Instructions for the task: Reproduce verbatim the passage of the essay on ethics and aesthetics in contemporary British art that lies between "Given this agenda, it" and "like everyone else.", inclusive.

Extracted text:
#####
An Account of Ethics and Aesthetics in Contemporary
Art Practice
A critique in three parts of the Britpack phenomenon and
particularly the critical reception of Bank, Sarah Lucas and Sam
Taylor-Wood
Follow the links at the end of each page
This work is a consideration of the role of ethics in contemporary arts practice from Britain. It has its origins in the investigation of art work that I respond to passionately, and attempts to unpick the basis for this response. As the critical thinking on my own work develops, it has become essential to see debates around art and aesthetics in a political and ethical context.
This work began with my feeling of alienation from some of the currently fashionable work including many of the group described as 'young British artists' ('yBa'). Many claims have been made for this work and I want to look at some of these claims as they appear in the accompanying interviews and articles, catalogues and critical writings. Many of these artists seem to me to employ a ruthless assimiliation of the commercial and the kitsch in a way that is empty of imaginative space or invitation to the viewer. Recent shows in London like "Minky Manky" (1995), "Some Went Mad And Some Ran Away", "Take Me I'm Yours" include many artists working in this way. This piece focuses on the work of two women artists, Sarah Lucas and Sam Taylor Wood, whose careers are booming within the framework of "yBa" and whose work has received attention but limited analysis. There are, of course many male artists using similar languages of irony and detachment, the work of "Bank" artists group is briefly discussed within this piece, a group of 3 men and one woman.
"Minky Manky," a show at the South London Art Gallery in
April/May 1995 curated by Carl Freedman, included Gilbert and George and
Sarah Lucas amongst many others. Freedman wrote that of one of the themes
of the exhibition was :
".. the artist as a subject, and (to) explore the relationship
between the art on the wall and its creator, to make the whole thing more
humanistic. And in there somewhere there is the beginnings of a thesis on
the relationship and similarities between madness and modernism, for
example, defiance of authority, nihilism, examples of extreme relativism,
strange transformations of the self, irrationality, and things like that."
Given this agenda, it is then surprising to find the work of Gilbert and
George represented with their repeated belief that :
"We don't believe that everyone is an artist because we do believe
that the artist has to be a total outsider, totally extreme, if not it
doesn't work and you are a boring normal person like everyone else.
Artists have to be outside to feel the world in a different way."
#####
Dataset excerpt:
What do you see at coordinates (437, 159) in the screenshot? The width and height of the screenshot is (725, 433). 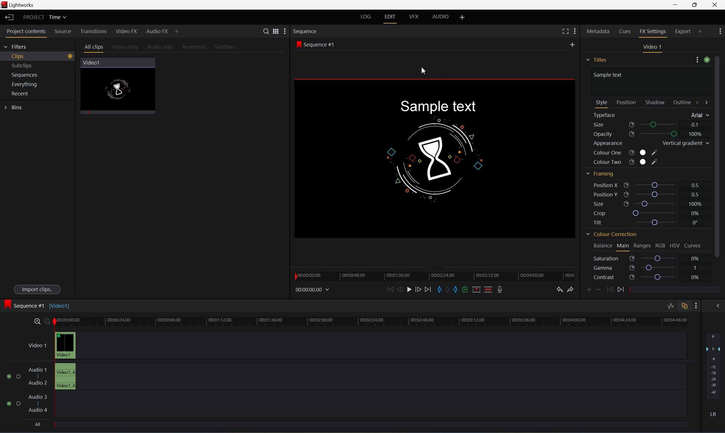 I see `image` at bounding box center [437, 159].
#####
Response to the task:
Given this agenda, it is then surprising to find the work of Gilbert and
George represented with their repeated belief that :
"We don't believe that everyone is an artist because we do believe
that the artist has to be a total outsider, totally extreme, if not it
doesn't work and you are a boring normal person like everyone else.